» RECORDS SUPPLIED:
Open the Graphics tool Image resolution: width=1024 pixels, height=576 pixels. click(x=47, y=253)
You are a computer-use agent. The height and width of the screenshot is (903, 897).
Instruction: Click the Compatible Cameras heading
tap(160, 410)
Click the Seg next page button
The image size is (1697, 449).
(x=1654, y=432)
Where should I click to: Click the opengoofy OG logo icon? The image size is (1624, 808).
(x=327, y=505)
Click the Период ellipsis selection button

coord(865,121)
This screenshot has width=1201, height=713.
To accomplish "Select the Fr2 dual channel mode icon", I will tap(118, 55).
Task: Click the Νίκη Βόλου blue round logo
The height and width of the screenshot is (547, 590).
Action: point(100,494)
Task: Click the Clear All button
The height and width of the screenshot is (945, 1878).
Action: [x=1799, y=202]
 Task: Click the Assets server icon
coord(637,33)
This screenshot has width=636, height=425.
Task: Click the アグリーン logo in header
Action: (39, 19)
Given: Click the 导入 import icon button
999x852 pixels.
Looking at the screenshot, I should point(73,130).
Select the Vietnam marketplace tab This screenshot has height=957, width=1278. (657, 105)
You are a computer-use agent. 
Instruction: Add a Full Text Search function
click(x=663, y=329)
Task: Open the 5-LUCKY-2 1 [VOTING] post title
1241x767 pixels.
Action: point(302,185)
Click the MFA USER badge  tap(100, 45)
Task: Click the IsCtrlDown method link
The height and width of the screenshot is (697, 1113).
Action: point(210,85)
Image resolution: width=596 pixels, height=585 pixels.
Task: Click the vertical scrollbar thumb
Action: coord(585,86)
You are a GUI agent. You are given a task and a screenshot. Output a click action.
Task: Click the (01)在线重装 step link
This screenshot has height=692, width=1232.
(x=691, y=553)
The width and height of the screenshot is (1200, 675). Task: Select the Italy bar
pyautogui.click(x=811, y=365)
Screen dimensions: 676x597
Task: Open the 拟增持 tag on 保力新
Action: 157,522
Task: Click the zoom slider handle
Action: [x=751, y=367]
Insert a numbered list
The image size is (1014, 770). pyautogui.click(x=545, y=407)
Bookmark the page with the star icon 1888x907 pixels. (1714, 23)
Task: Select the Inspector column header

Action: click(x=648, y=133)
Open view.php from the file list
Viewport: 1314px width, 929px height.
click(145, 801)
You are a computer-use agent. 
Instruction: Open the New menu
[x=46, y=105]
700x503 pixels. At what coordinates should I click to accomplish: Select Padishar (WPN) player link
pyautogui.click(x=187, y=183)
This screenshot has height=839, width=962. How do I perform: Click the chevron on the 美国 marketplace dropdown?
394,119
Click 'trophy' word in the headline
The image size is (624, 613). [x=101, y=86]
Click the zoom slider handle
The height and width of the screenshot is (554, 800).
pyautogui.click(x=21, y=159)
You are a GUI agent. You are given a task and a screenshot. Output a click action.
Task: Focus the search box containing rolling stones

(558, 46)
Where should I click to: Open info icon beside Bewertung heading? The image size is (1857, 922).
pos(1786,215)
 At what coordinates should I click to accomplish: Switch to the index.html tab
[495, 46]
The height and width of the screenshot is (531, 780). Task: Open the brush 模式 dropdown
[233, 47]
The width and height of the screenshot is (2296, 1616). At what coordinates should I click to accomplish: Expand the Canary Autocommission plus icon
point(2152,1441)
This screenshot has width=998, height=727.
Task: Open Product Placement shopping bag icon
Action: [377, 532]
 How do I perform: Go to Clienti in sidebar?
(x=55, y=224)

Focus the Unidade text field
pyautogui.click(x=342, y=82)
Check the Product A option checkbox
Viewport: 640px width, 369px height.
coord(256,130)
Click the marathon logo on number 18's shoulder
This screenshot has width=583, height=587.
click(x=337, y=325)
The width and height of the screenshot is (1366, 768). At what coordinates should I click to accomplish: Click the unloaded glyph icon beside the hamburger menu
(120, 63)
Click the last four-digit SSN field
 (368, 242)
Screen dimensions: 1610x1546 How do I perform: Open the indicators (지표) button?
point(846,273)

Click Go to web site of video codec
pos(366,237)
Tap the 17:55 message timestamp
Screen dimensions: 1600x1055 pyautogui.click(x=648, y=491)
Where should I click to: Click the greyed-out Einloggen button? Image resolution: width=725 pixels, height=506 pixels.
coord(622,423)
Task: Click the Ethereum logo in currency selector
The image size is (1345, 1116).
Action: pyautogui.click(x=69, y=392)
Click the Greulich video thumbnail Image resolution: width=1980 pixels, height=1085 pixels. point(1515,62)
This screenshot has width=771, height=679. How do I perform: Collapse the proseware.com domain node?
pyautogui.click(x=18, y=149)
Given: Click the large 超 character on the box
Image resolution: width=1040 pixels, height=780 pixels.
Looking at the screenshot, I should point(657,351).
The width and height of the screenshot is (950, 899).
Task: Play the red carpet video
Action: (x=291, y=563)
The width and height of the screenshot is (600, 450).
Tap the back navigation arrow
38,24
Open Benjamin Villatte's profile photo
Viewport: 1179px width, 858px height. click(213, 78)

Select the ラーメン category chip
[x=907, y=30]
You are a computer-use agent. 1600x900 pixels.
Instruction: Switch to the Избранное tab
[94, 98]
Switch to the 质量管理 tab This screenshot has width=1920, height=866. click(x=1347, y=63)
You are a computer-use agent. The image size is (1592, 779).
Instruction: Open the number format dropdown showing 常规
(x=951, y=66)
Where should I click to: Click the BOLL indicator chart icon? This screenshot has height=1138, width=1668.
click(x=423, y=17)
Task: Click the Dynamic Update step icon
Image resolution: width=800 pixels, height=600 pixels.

» TASK INSTRUCTIONS:
Please copy out the entries verbatim, from the line containing "This screenshot has height=839, width=962." through the line containing "Screen dimensions: 1600x1055".

» RESULT OF THIS TASK:
This screenshot has height=839, width=962. How do I perform: Click the chevron on the 美国 marketplace dropdown?
394,119
Click 'trophy' word in the headline
The image size is (624, 613). [x=101, y=86]
Click the zoom slider handle
The height and width of the screenshot is (554, 800).
pyautogui.click(x=21, y=159)
You are a GUI agent. You are given a task and a screenshot. Output a click action.
Task: Focus the search box containing rolling stones

(558, 46)
Where should I click to: Open info icon beside Bewertung heading? The image size is (1857, 922).
pos(1786,215)
 At what coordinates should I click to accomplish: Switch to the index.html tab
[495, 46]
The height and width of the screenshot is (531, 780). Task: Open the brush 模式 dropdown
[233, 47]
The width and height of the screenshot is (2296, 1616). At what coordinates should I click to accomplish: Expand the Canary Autocommission plus icon
point(2152,1441)
This screenshot has width=998, height=727.
Task: Open Product Placement shopping bag icon
Action: [377, 532]
 How do I perform: Go to Clienti in sidebar?
(x=55, y=224)

Focus the Unidade text field
pyautogui.click(x=342, y=82)
Check the Product A option checkbox
Viewport: 640px width, 369px height.
coord(256,130)
Click the marathon logo on number 18's shoulder
This screenshot has width=583, height=587.
click(x=337, y=325)
The width and height of the screenshot is (1366, 768). At what coordinates should I click to accomplish: Click the unloaded glyph icon beside the hamburger menu
(120, 63)
Click the last four-digit SSN field
 (368, 242)
Screen dimensions: 1610x1546 How do I perform: Open the indicators (지표) button?
point(846,273)

Click Go to web site of video codec
pos(366,237)
Tap the 17:55 message timestamp
Screen dimensions: 1600x1055 pyautogui.click(x=648, y=491)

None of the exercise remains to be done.